## [Data excerpts]
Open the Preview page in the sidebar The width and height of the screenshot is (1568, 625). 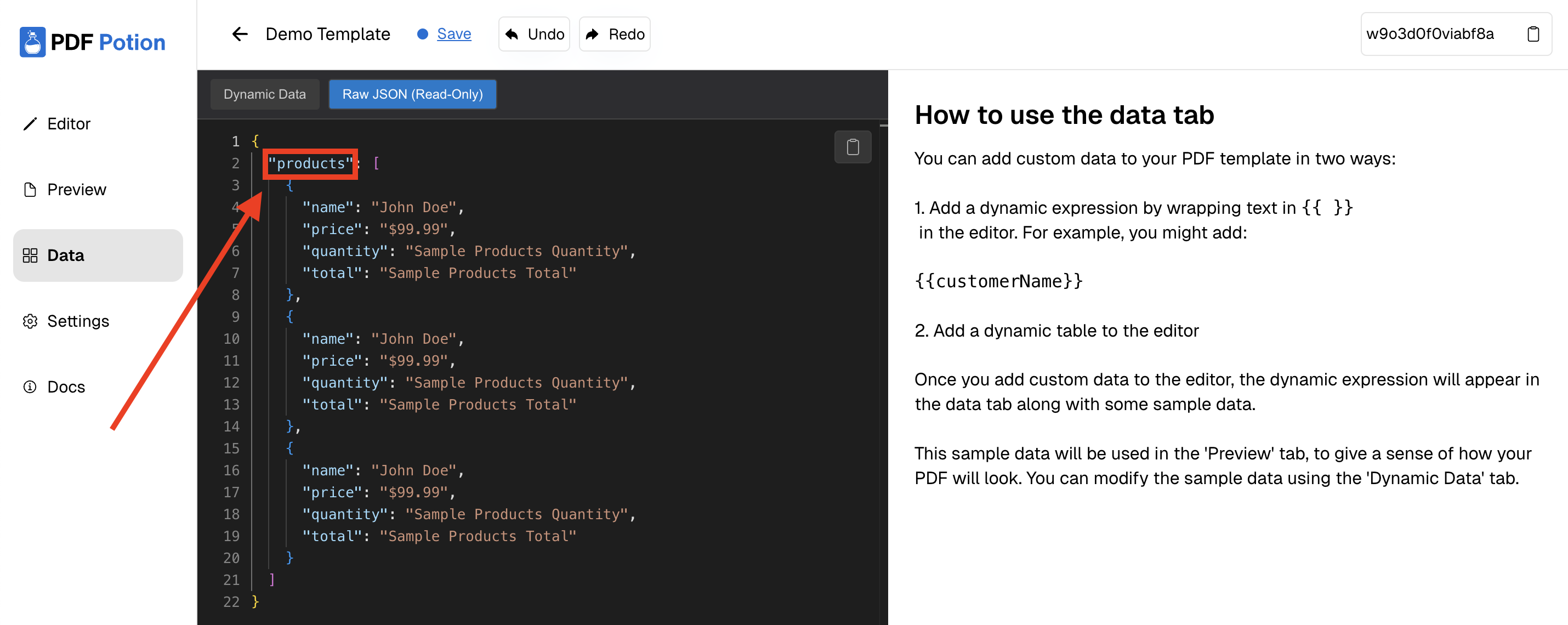tap(77, 189)
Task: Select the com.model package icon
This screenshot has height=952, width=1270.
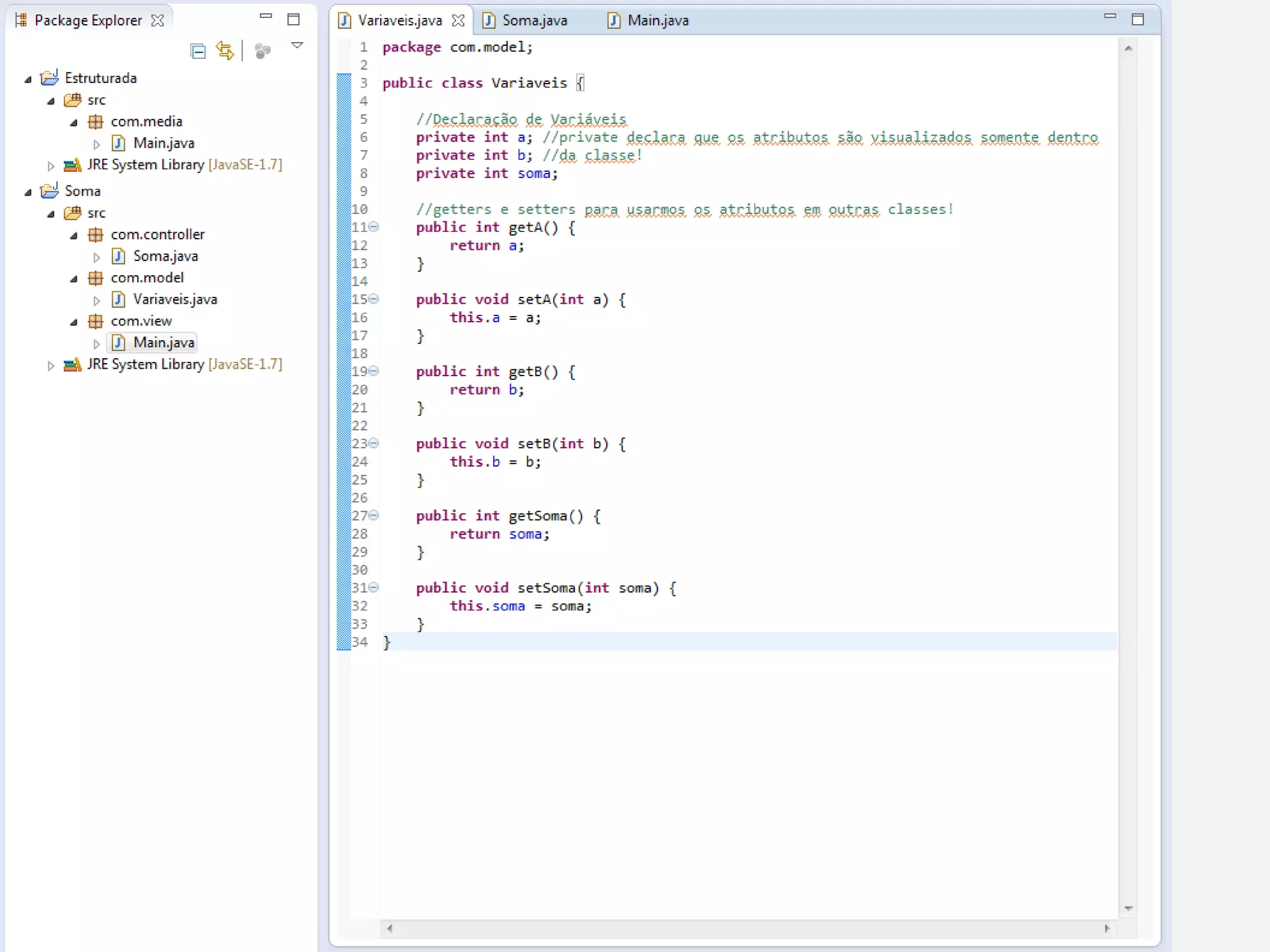Action: (95, 278)
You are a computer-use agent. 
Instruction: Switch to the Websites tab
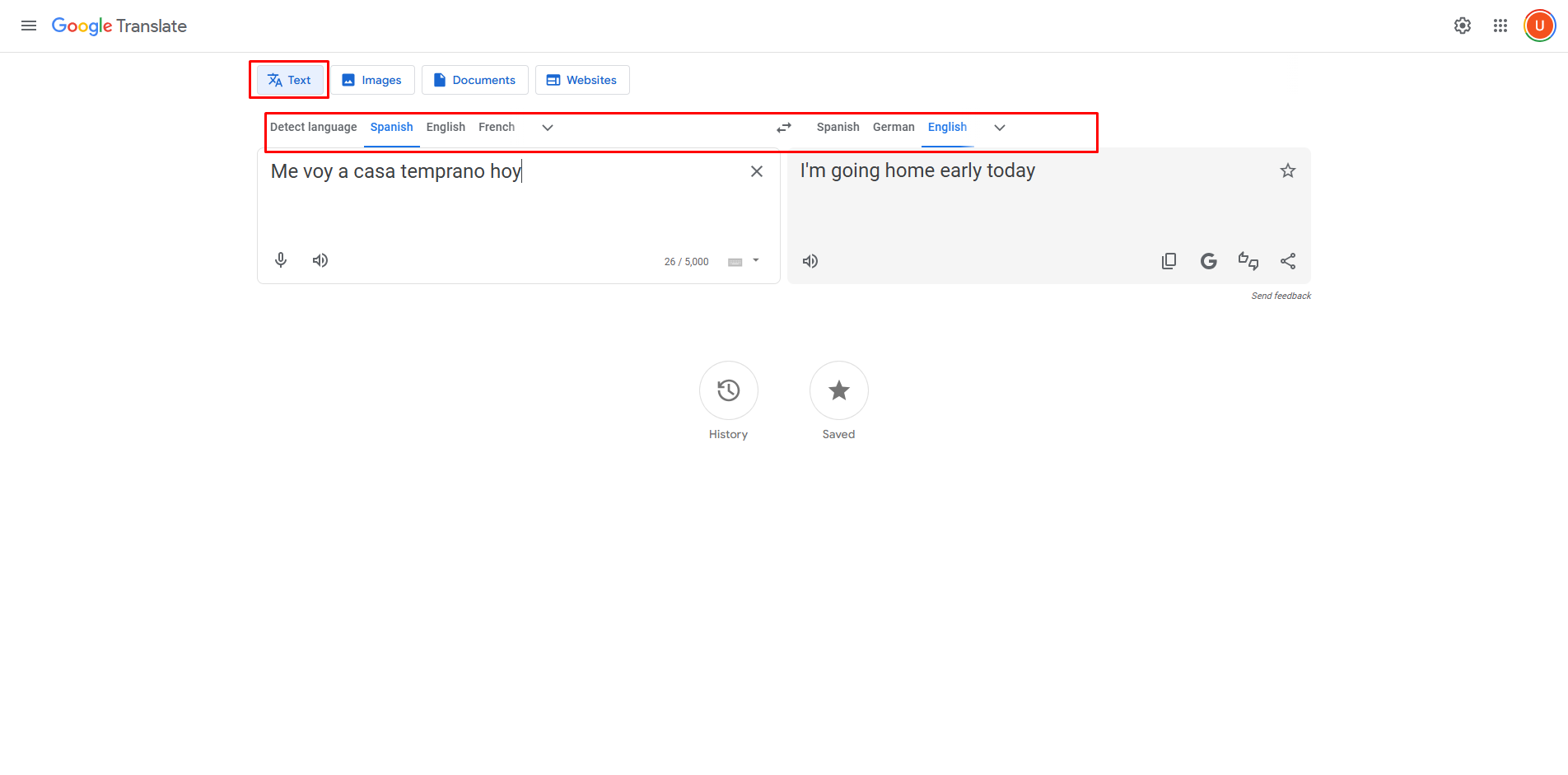click(x=582, y=80)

## [Exercise prompt]
Only the lines from the line with "You are a computer-use agent." through the closing line of the data, both included, should be set down, exactly as written and without pictures.

## [Result for this exercise]
You are a computer-use agent. 
Instruction: Switch to the Websites tab
click(x=582, y=80)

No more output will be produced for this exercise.